Indiana Court of Appeals Holds That Insured’s Two Wrongs Were One “Occurrence”

Michael R. Giordano

Auto-Owners Ins. Co. v. Long,
2018 WL 5575178 (Ind. Ct. App. 2018)

Commercial general liability (“CGL”) policies provide coverage for property damage and bodily injury caused by an “occurrence” (an accident), and the available limit of coverage is usually tied to the number of “occurrences.” Because the number of “occurrences” can affect, among other things, the amount of insurance coverage available, it comes as no surprise that disputes often arise over the number of “occurrences” that may trigger coverage. The Indiana Court of Appeals recently reiterated its acceptance of the “cause theory,” which provides “the number of occurrences is determined by referring to the cause or causes of the damages.”
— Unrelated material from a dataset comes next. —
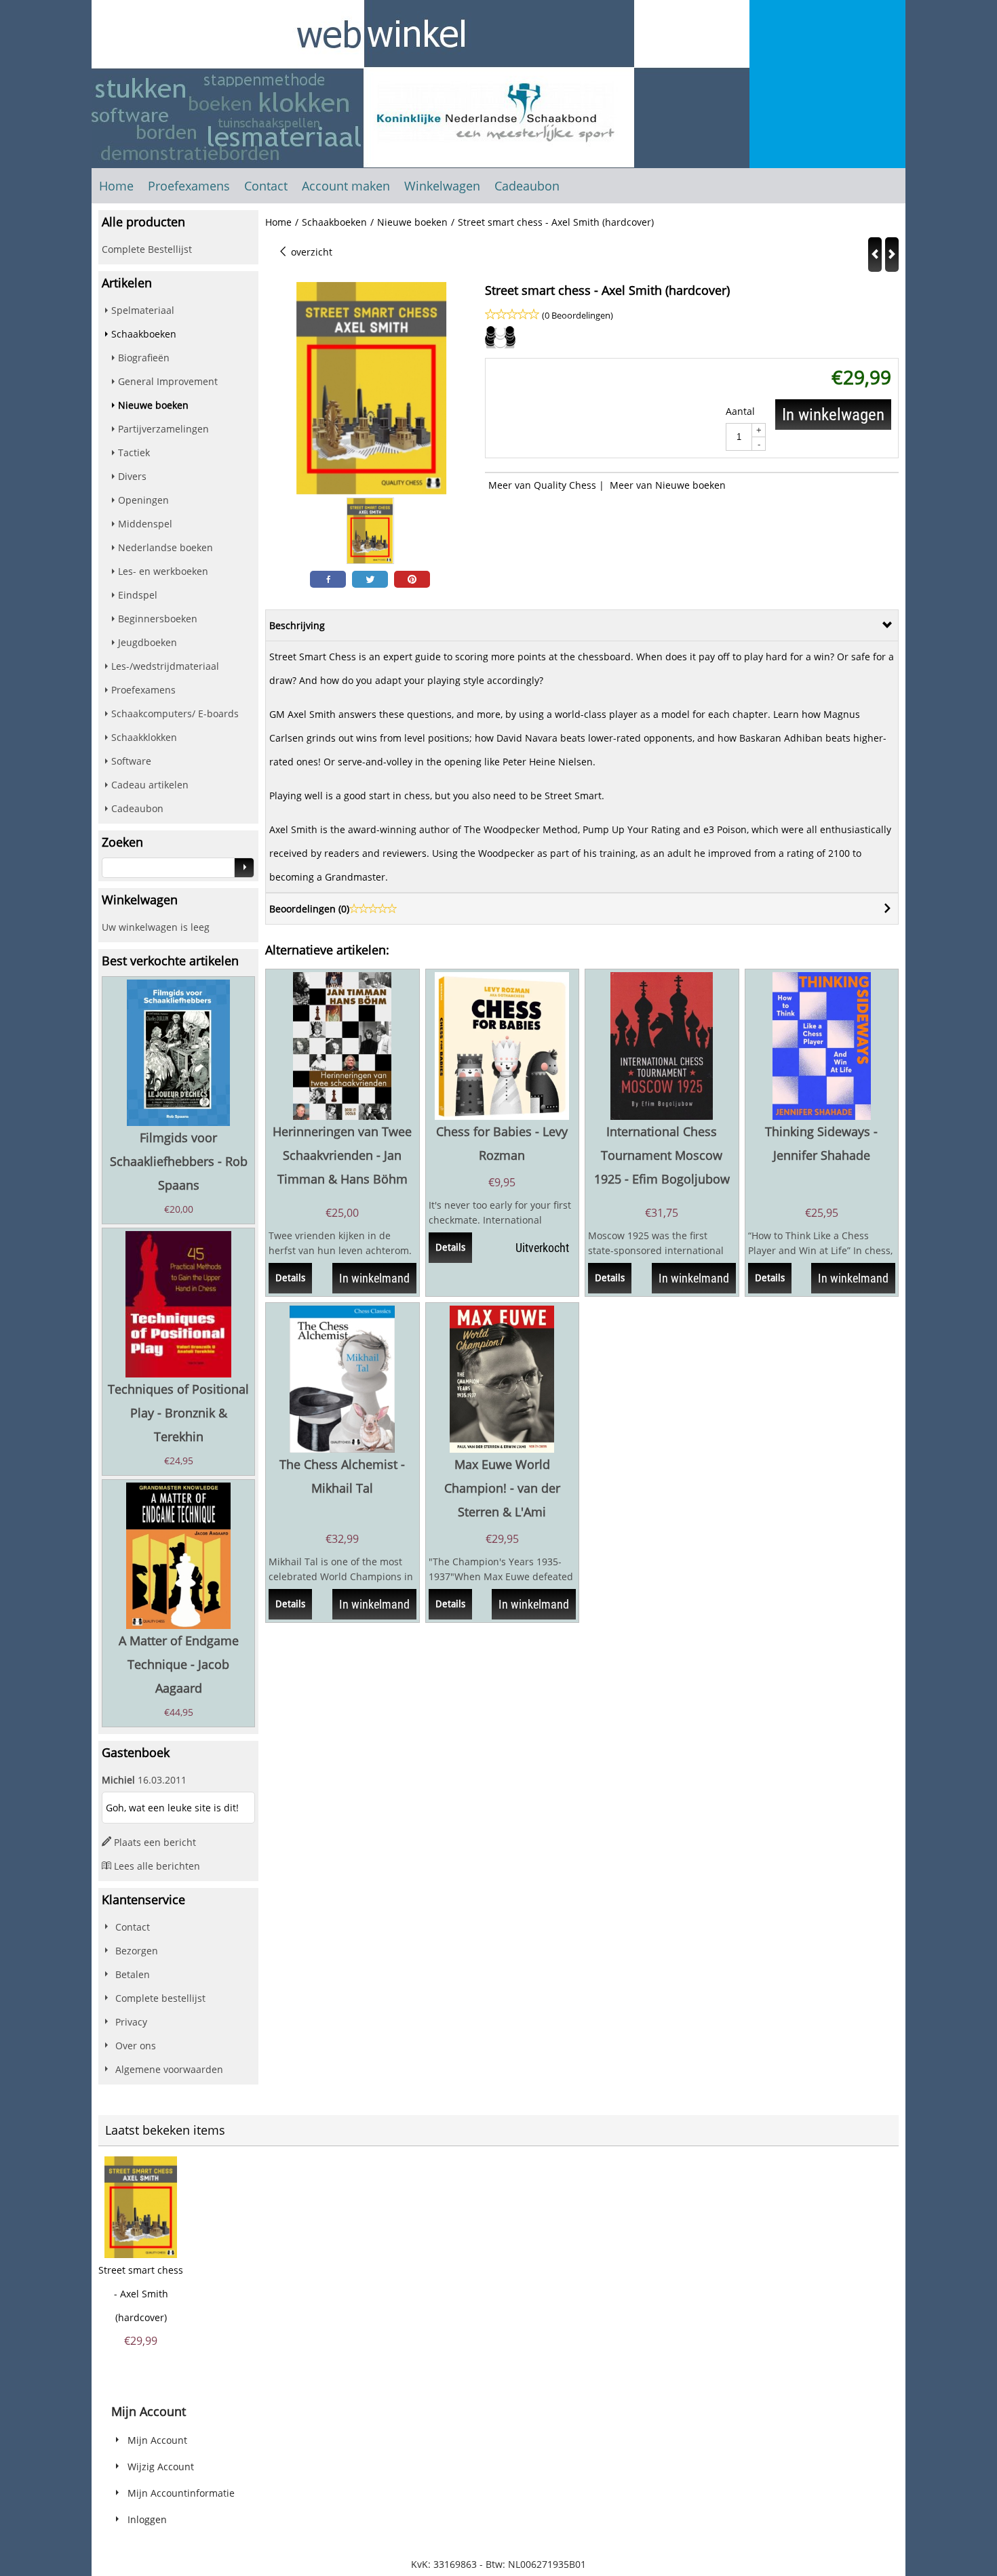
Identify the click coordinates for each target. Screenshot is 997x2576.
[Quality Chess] (500, 346)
In Long, a company mailed ten bottles of a product containing toxic chemicals in a box that had no hazardous-substances warning label. While being processed at a mail sorting facility, the box, which was sealed with just one piece of masking tape, broke open and the bottles leaked toxic fumes. A postal service employee tried to clean up the spill, but the fumes overwhelmed and injured him. Several years later, the employee died, and his estate sued the company for failing to label and package the box properly.

The company’s CGL policy provided $1 million of liability coverage per “occurrence,” which the policy defined as “an accident, including the continuous or repeated exposure to substantially the same general harmful conditions.” The employee’s estate argued that the available limit of coverage was $2 million because there were two “occurrences” – the company’s failure to label the box properly and the company’s failure to seal the box properly. The Court of Appeals disagreed and found there was only one “occurrence,” because even though the company “did two things wrong in shipping the package, the wrongdoing resulted in one spill, i.e., one proximate, uninterrupted, and continuing cause which resulted in [the employee’s] injury.” (internal quotation marks omitted). Thus, the available limit of coverage under the company’s CGL policy was $1 million.

Determining the number of “occurrences” is a fact-specific inquiry that will not always be as straightforward as it was in Long, but insurers and insureds should not overlook its importance because an increase in the number of “occurrences” will not always help the insured. While an increase in the number of “occurrences” may increase the amount of potential coverage under the CGL policy (subject to any aggregate limit), it may also increase the number of self-insured retentions that the insured must pay before the insurer owes anything under the CGL policy. Whether this helps or hurts the insurer or the insured depends on the facts, the CGL policy, and the damages sought, so neither should assume that more “occurrences” equals more coverage.